Dans le cas, spectaculairement remis au goût du jour par l'Etat islamique, de la décapitation, Harold Hillman souligne que la peau, les muscles et les vertèbres du cou sont si résistants qu'il est difficile de parvenir à les couper en une seule fois. Même si l'on utilise une guillotine, la mort n'est pas immédiate. Des expériences menées sur des moutons ont montré que l'activité du cerveau s'interrompait 14 secondes après que les artères carotides avaient été tranchées. Il a aussi été calculé que le cerveau humain pouvait fonctionner pendant encore 7 secondes en cas d'interruption subite et totale de l'apport en oxygène. Les calculs ne disent en revanche pas ce qui s'y passe pendant ces 7 secondes...

Je ne vais pas entrer dans les détails de chaque modus operandi mais ce travail d'Harold Hillman a le mérite de mettre sur la table ce qu'est, essentiellement, une peine capitale : un moyen de stopper le fonctionnement du cerveau en coupant son approvisionnement en oxygène. Passer devant un peloton d'exécution (qui vise en général à la poitrine) détruira votre cœur ou les gros vaisseaux qui lui sont connectés ; la version chinoise (une balle dans la nuque) a pour but de détruire le bulbe rachidien où sont régulés la respiration et le rythme cardiaque ; la pendaison se terminera par une asphyxie, que l'on vous rompe les vertèbres cervicales ou pas ; la chaise électrique, mise au point à la fin du XIXe siècle pour trouver un mode d'exécution plus "humain" que la pendaison, n'a pas forcément fait beaucoup "mieux", car elle tue plus en portant le cerveau à très haute température et en y détruisant le centre de la respiration qu'en arrêtant le cœur.

Harold Hillman fait remarquer que, dans tous les cas qui précèdent, il existe un temps de latence incompressible entre le début de l'exécution et la mort proprement dite et que, à moins d'obtenir une perte de conscience immédiate, ce qui n'est pas garanti, la personne exécutée est toujours soumise à une immense souffrance même si cela ne se voit pas forcément de l'extérieur. "On pense généralement que la plupart des méthodes utilisées sont virtuellement indolores et conduisent à une mort rapide et digne, écrit-il dans le résumé de son étude.
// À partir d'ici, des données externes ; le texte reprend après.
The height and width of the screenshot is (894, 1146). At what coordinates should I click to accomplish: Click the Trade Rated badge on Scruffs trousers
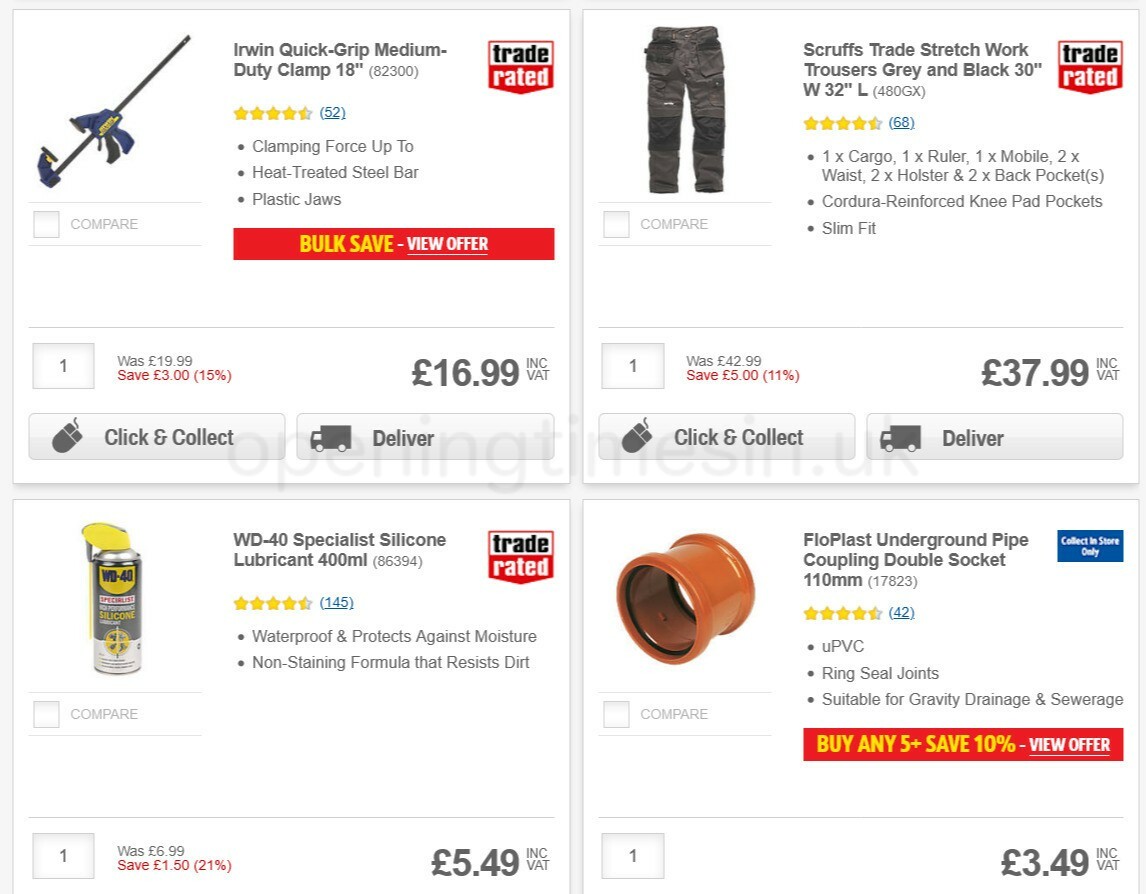(x=1089, y=64)
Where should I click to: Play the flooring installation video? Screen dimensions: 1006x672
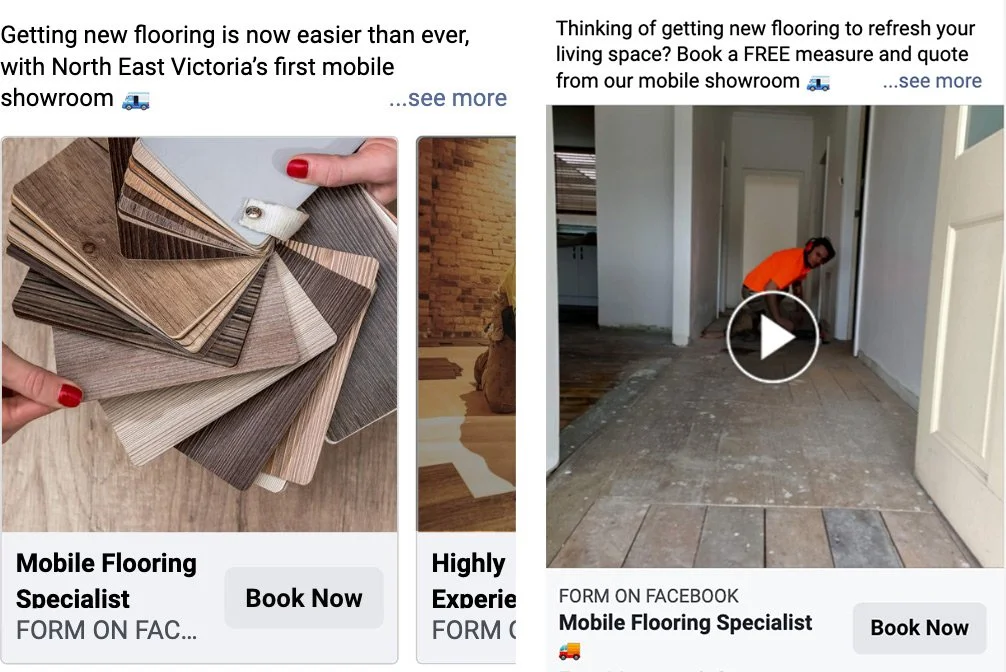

On présente ici des preuves montrant que, à la possible exception de l'injection létale par intraveineuse, ceci est presque certainement faux."

Si le chercheur britannique fait une exception pour l'injection létale, qui est désormais le mode d'exécution principal aux Etats-Unis, c'est parce qu'elle est censée anesthésier le condamné avant de le tuer. Toutefois, la mise en pratique de ce protocole laisse parfois à désirer, ce qui peut transformer l'exécution en séance de torture, comme l'a montré en avril le cas de Clayton Lockett dans l'Oklahoma : la sédation ayant été ratée, l'homme a agonisé pendant 43 minutes avant que son cœur ne s'arrête. En juillet, l'exécution, dans l'Arizona, de Joseph Wood a elle aussi tourné à l'horreur, le condamné ne succombant à l'injection qu'au bout de deux heures, après avoir grogné et haleté durant 90 minutes.